Três propostas de Reforma Tributária são hoje mais relevantes no Congresso Nacional: as Propostas de Emenda Constitucional no 45, da Câmara dos Deputados, e 110, do Senado Federal, bem como o Projeto de Lei no 3.887/2020, de autoria do Poder Executivo.

Estas propostas foram objeto de debate promovido pela Federação do Comércio de Bens, Serviços e Turismo e pelo Sindicato das Distribuidoras de Combustíveis do Estado da Bahia entre os autores deste texto e o ex-deputado federal Luiz Carlos Hauly em 10 de setembro de 2020.

A PEC 45 e a 110 estabelecem teoricamente dois tributos que poderiam incidir sobre o setor: o Imposto sobre Bens e Serviços (IBS) e o Imposto Seletivo. A diferença notável é que a PEC 110 cria dois IBS, um federal e outro estadual e municipal, enquanto a 45 cria um tributo unificado sobre o consumo nas três esferas de governo, com subalíquotas nacionais, regionais e locais.

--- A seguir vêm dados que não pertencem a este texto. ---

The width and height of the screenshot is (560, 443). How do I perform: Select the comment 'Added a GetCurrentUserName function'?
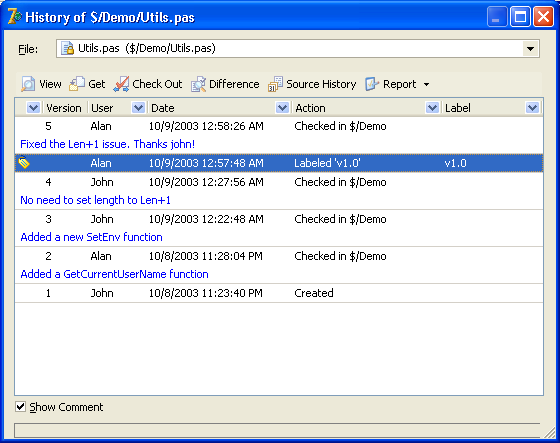(114, 274)
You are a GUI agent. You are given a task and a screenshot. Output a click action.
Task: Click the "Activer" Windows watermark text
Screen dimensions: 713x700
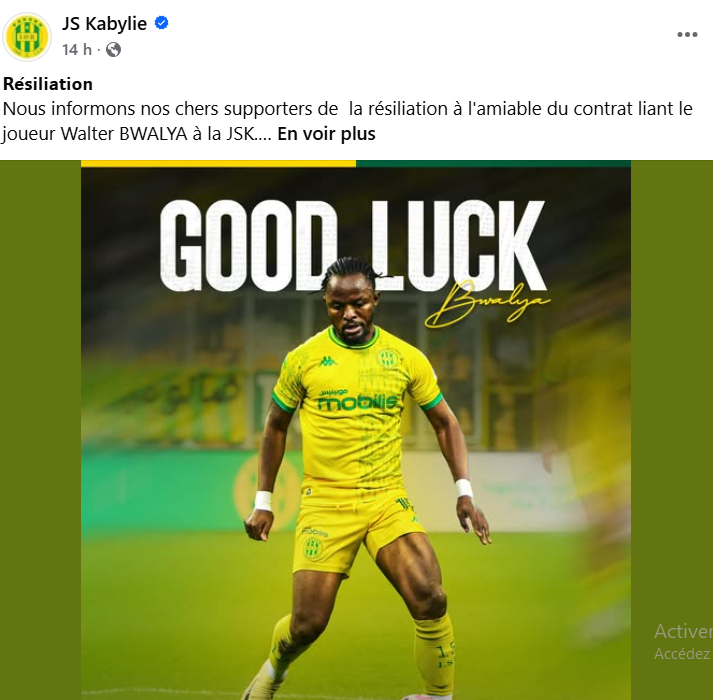(x=683, y=631)

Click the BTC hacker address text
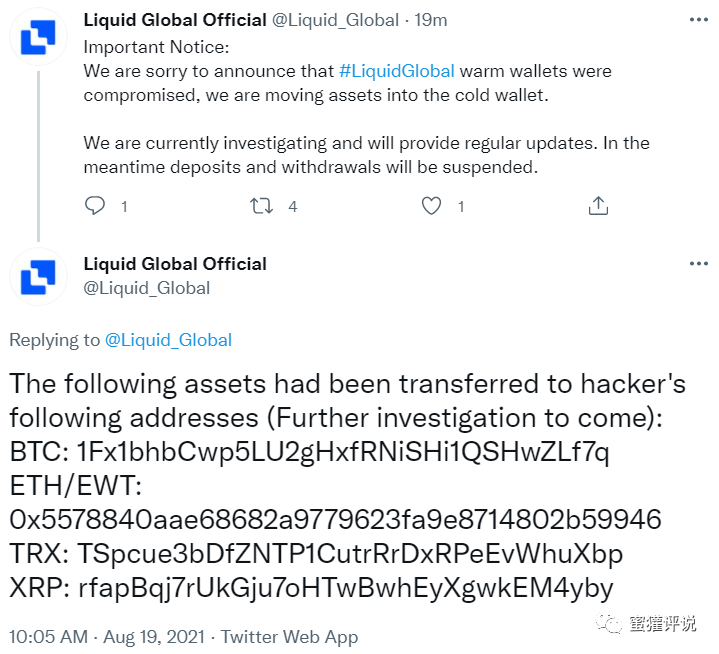[x=343, y=452]
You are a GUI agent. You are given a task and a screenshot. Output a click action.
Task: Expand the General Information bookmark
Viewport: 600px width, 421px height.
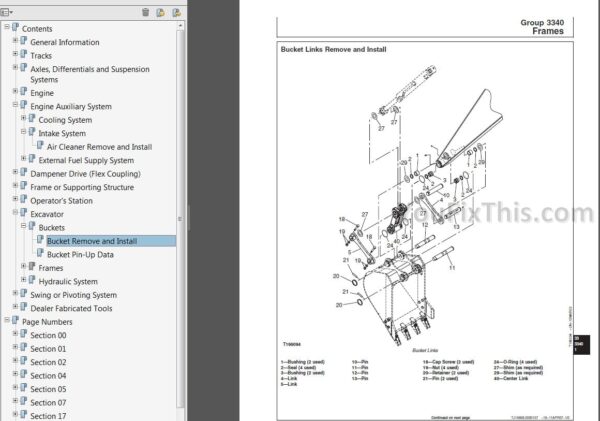tap(15, 42)
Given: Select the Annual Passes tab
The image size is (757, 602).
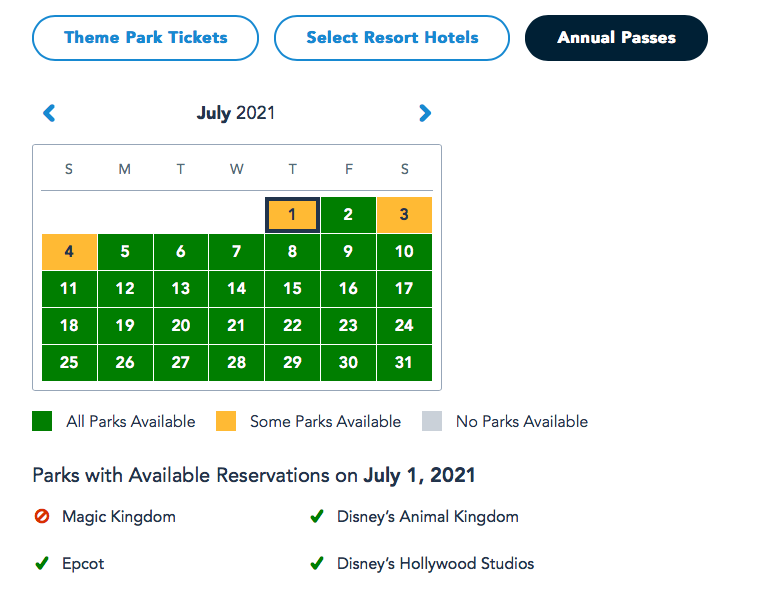Looking at the screenshot, I should tap(616, 38).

O IBS proposto pela PEC 45 implica em um impacto imediato no setor de combustíveis, pois prevê uma alíquota unificada para todas as operações a ele sujeitas. Ao fazê-lo, de um lado inviabiliza a prática dos estados de aumentar alíquotas de ICMS sobre combustíveis para aumento de arrecadação em tempos de crise fiscal.

Como esse tipo de bem tem demanda de baixa elasticidade, o aumento da alíquota e, portanto, do preço, tem pouco reflexo no comportamento dos consumidores. Assim, em momentos de crise fiscal, os estados tendem a recorrer ao aumento da tributação de combustíveis para aumentar sua receita.

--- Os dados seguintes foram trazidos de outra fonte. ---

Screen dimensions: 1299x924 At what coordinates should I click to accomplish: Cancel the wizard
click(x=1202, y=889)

De outro lado, a alíquota unificada impedirá a adoção de alíquotas específicas em função de unidades de medida (litros, metros cúbicos), atualmente autorizadas para o ICMS-Combustíveis pelo art. 155, § 4º, IV, “b”, da Constituição, com a redação da Emenda Constitucional no 33/2001.

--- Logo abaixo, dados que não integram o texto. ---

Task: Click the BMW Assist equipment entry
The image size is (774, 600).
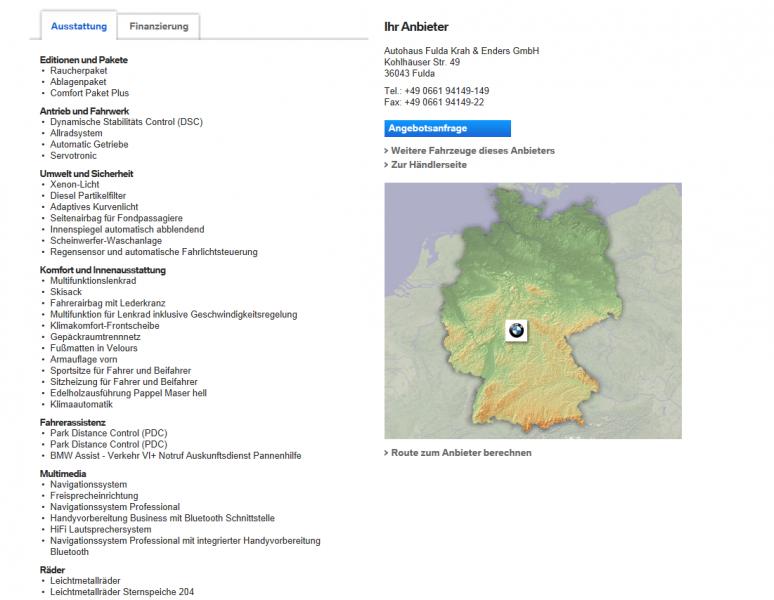Action: tap(175, 455)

Esta emenda teve por objetivo a abertura do mercado brasileiro de combustíveis e as alíquotas específicas, nesse cenário, teriam o objetivo de reduzir a distorção tributária no preço dos produtos de energia, que tem larga influência do mercado internacional[1].

Ocorre que as alíquotas específicas já hoje são alvo de críticas. Em estudo sobre a competitividade do mercado de combustíveis, o Conselho Administrativo de Defesa Econômica (Cade) já teve a oportunidade de apontar que as alíquotas específicas penalizam a eficiência econômica.

Isso porque, como as alíquotas têm base em unidades de medida e não no valor pago pelo consumidor, uma redução nos preços não fará variar o tributo devido, de modo que o fornecedor com preço menor suporta carga tributária proporcionalmente maior.

Um outro efeito mercadológico da PEC 45 é que o tributo unificado passará a comportar subalíquotas estadual, federal e municipal, de maneira que a alíquota total – e, portanto, os preços – variará não apenas entre estados, como hoje ocorre, mas também entre municípios.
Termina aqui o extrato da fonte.